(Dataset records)
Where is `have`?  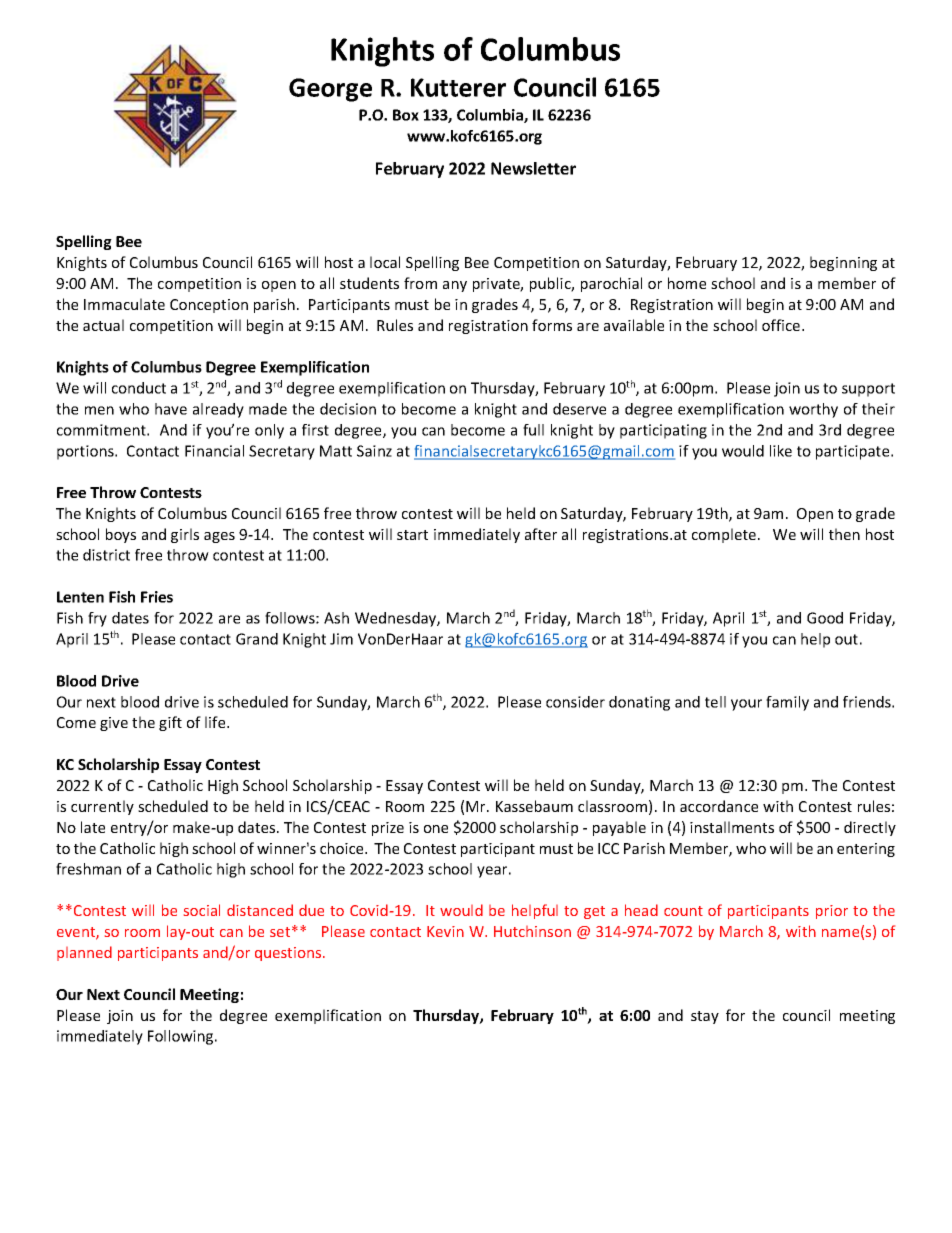 have is located at coordinates (171, 409).
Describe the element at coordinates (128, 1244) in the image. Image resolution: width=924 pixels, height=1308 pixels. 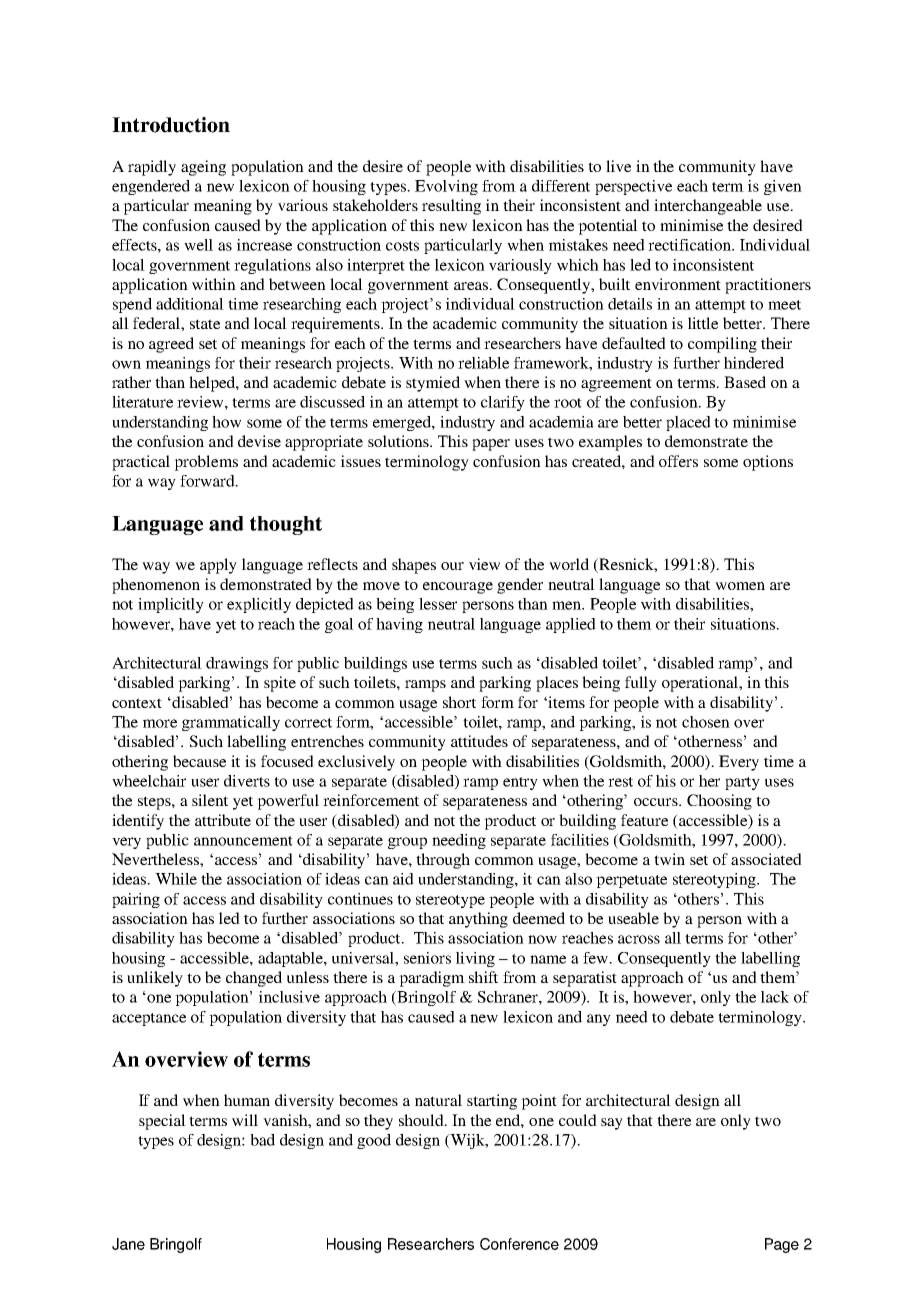
I see `Jane` at that location.
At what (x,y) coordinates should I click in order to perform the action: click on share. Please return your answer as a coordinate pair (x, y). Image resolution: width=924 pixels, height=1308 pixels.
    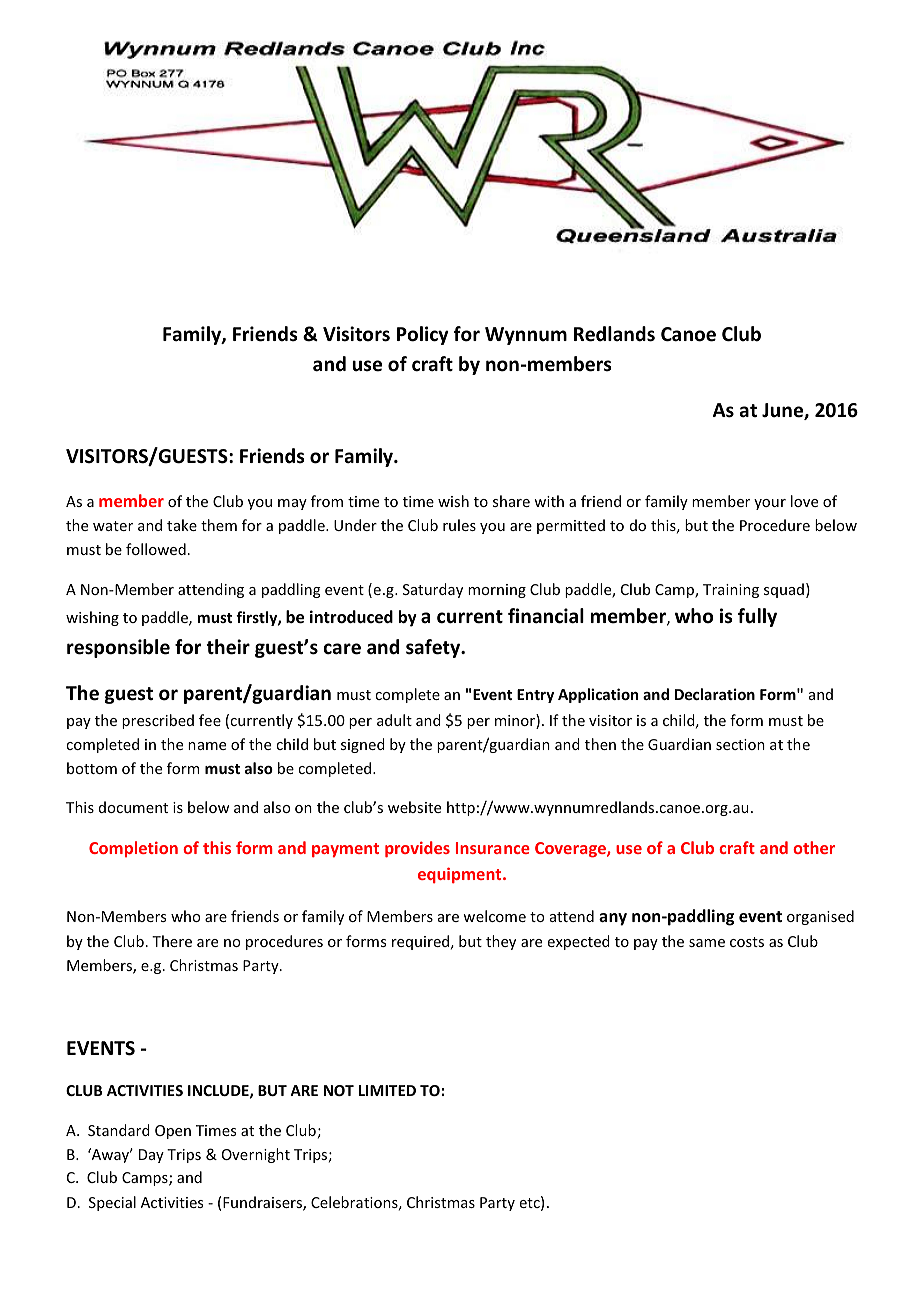
    Looking at the image, I should click on (511, 501).
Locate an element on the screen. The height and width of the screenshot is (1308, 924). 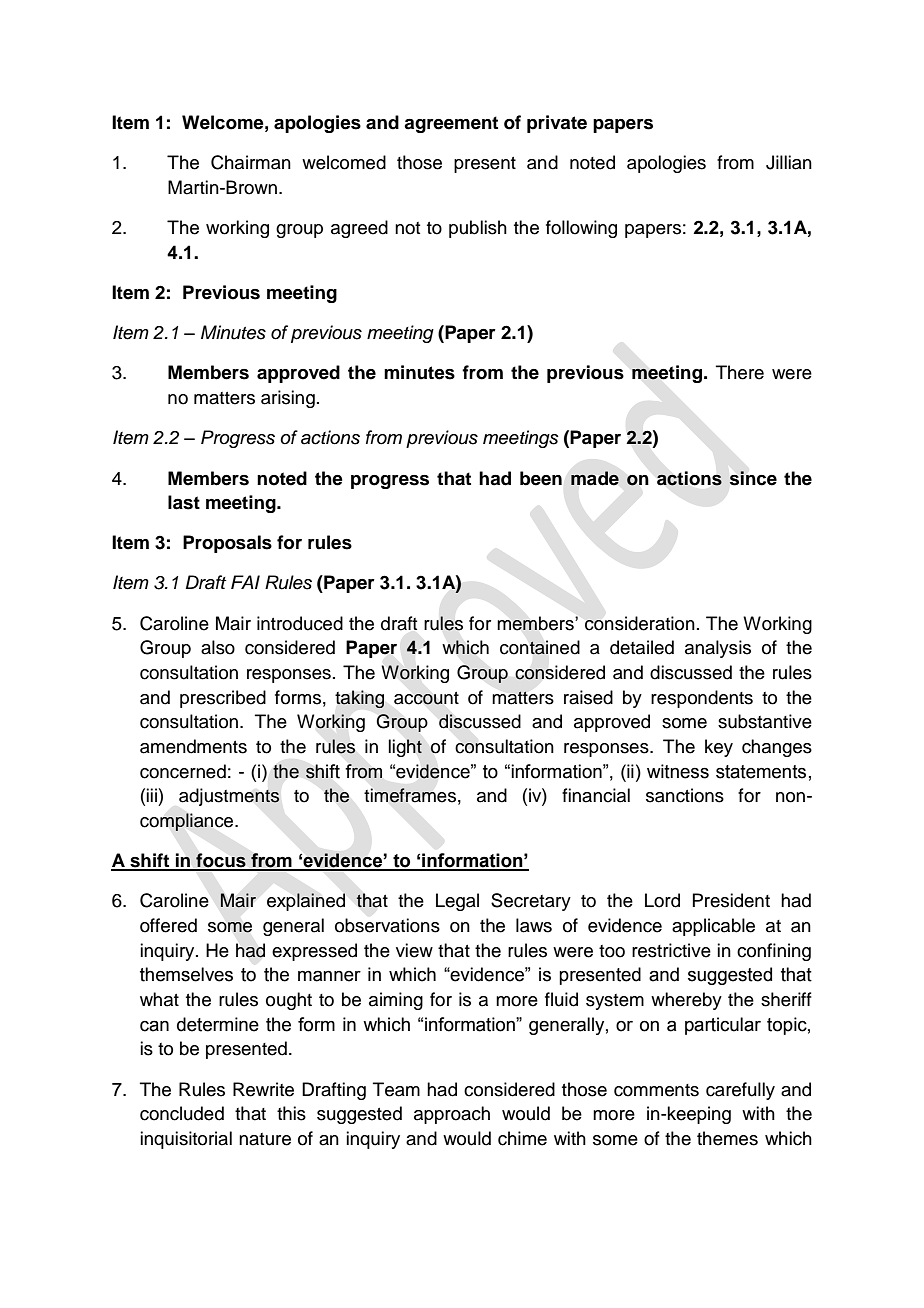
approach is located at coordinates (452, 1115).
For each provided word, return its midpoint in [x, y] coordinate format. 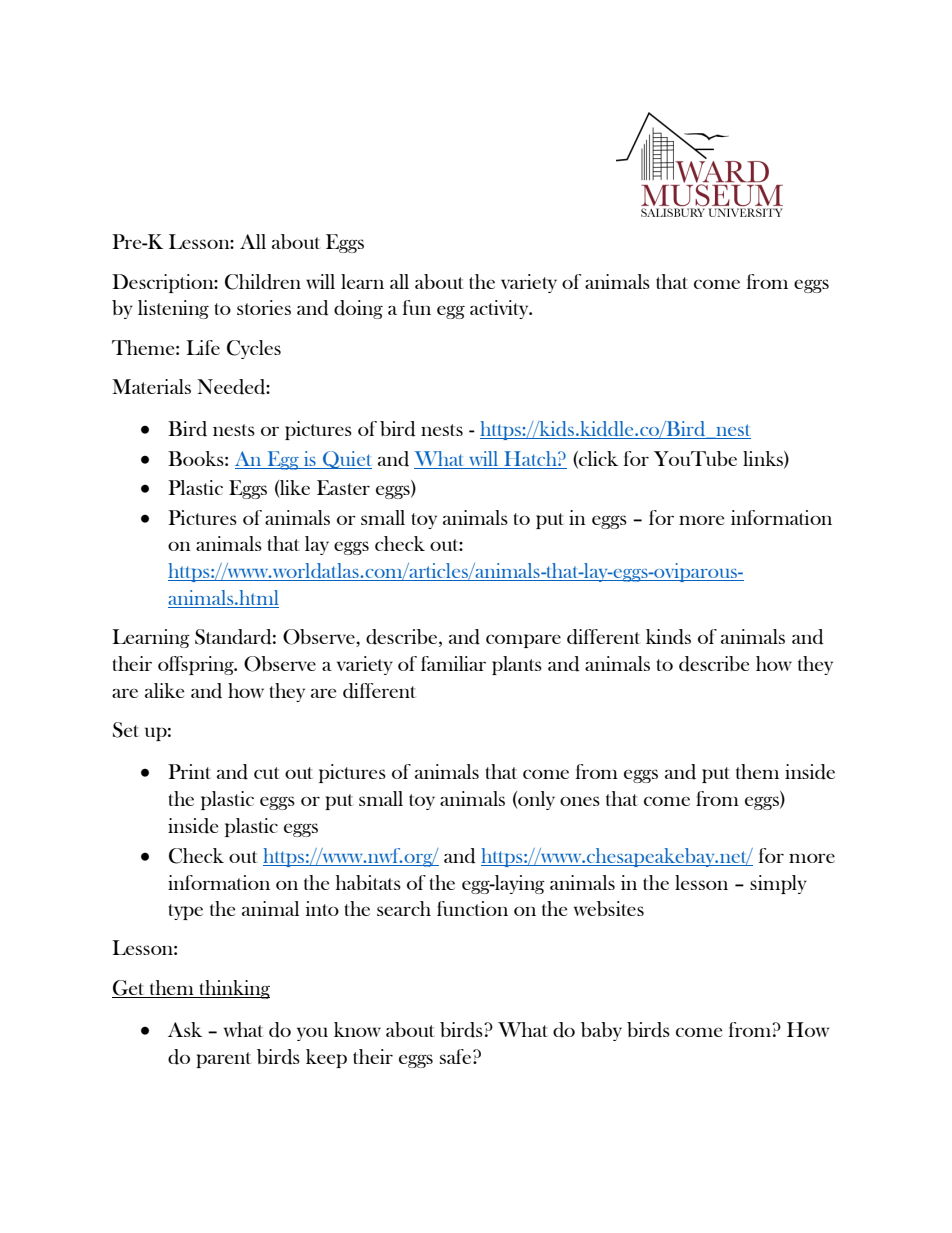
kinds [668, 637]
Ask [185, 1029]
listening [173, 309]
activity [500, 309]
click [597, 459]
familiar [453, 663]
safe [457, 1056]
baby [601, 1031]
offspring [197, 665]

» **Directive**
Reproduce word for word the lines from the one containing "Locate an element" through the end of the records above, omitting the pictures.

» **Task solution**
Locate an element on the screen. The height and width of the screenshot is (1308, 924). 
approach is located at coordinates (452, 1115).
For each provided word, return its midpoint in [x, y] coordinate format. 
kinds [668, 637]
Ask [185, 1029]
listening [173, 309]
activity [500, 309]
click [597, 459]
familiar [453, 663]
safe [457, 1056]
baby [601, 1031]
offspring [197, 665]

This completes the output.